◆ About this exercise
Write down exactly the line where "Given: Select the" occurs and every line that follows it through the end of the material below; include nothing else.

-- The data follows --

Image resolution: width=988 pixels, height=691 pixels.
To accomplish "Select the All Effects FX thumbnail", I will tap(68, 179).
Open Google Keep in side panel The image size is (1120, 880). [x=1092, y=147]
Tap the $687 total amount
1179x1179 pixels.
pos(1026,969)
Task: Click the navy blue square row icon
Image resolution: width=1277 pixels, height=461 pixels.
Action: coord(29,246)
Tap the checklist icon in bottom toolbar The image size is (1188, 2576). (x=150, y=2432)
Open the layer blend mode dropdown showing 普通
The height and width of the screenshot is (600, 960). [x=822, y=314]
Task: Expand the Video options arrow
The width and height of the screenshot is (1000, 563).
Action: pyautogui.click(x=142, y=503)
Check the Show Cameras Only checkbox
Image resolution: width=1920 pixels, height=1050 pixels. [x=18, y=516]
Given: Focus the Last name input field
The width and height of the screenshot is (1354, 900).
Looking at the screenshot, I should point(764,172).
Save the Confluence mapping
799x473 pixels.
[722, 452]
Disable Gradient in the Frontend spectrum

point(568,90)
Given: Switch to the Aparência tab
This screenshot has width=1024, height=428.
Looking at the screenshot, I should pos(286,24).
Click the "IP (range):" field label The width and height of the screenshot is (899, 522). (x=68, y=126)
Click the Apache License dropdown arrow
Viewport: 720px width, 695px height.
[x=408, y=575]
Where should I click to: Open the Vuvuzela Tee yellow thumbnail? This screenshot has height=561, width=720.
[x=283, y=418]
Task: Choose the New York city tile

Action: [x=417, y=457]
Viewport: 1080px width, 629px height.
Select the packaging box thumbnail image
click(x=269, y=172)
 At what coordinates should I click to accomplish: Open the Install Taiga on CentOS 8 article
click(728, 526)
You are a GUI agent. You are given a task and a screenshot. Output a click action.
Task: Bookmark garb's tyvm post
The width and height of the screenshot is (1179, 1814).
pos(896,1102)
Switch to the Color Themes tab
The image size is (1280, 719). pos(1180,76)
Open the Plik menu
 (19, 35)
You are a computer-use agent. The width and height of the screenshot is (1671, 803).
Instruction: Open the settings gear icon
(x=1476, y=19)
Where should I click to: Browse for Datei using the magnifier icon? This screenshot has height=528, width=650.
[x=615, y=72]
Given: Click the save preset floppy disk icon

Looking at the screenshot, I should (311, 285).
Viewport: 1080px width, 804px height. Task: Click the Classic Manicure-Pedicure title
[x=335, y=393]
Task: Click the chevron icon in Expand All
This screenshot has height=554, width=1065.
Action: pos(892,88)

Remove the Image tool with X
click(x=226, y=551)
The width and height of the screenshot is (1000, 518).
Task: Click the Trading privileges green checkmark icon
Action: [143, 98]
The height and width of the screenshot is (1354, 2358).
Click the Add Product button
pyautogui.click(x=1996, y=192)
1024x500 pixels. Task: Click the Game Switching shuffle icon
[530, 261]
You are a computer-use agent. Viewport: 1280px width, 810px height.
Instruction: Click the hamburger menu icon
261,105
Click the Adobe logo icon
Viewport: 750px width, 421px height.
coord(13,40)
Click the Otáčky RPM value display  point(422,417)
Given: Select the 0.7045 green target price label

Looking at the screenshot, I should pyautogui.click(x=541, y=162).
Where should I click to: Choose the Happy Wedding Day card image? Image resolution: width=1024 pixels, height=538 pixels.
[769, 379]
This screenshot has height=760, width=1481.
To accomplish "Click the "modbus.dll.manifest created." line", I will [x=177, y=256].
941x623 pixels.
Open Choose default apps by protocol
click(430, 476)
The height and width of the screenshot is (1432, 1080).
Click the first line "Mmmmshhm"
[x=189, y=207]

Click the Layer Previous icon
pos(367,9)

-- The data concluded --

◆ Task response
Given: Select the 0.7045 green target price label

Looking at the screenshot, I should pyautogui.click(x=541, y=162).
Where should I click to: Choose the Happy Wedding Day card image? Image resolution: width=1024 pixels, height=538 pixels.
[769, 379]
This screenshot has height=760, width=1481.
To accomplish "Click the "modbus.dll.manifest created." line", I will [x=177, y=256].
941x623 pixels.
Open Choose default apps by protocol
click(430, 476)
The height and width of the screenshot is (1432, 1080).
Click the first line "Mmmmshhm"
[x=189, y=207]

Click the Layer Previous icon
pos(367,9)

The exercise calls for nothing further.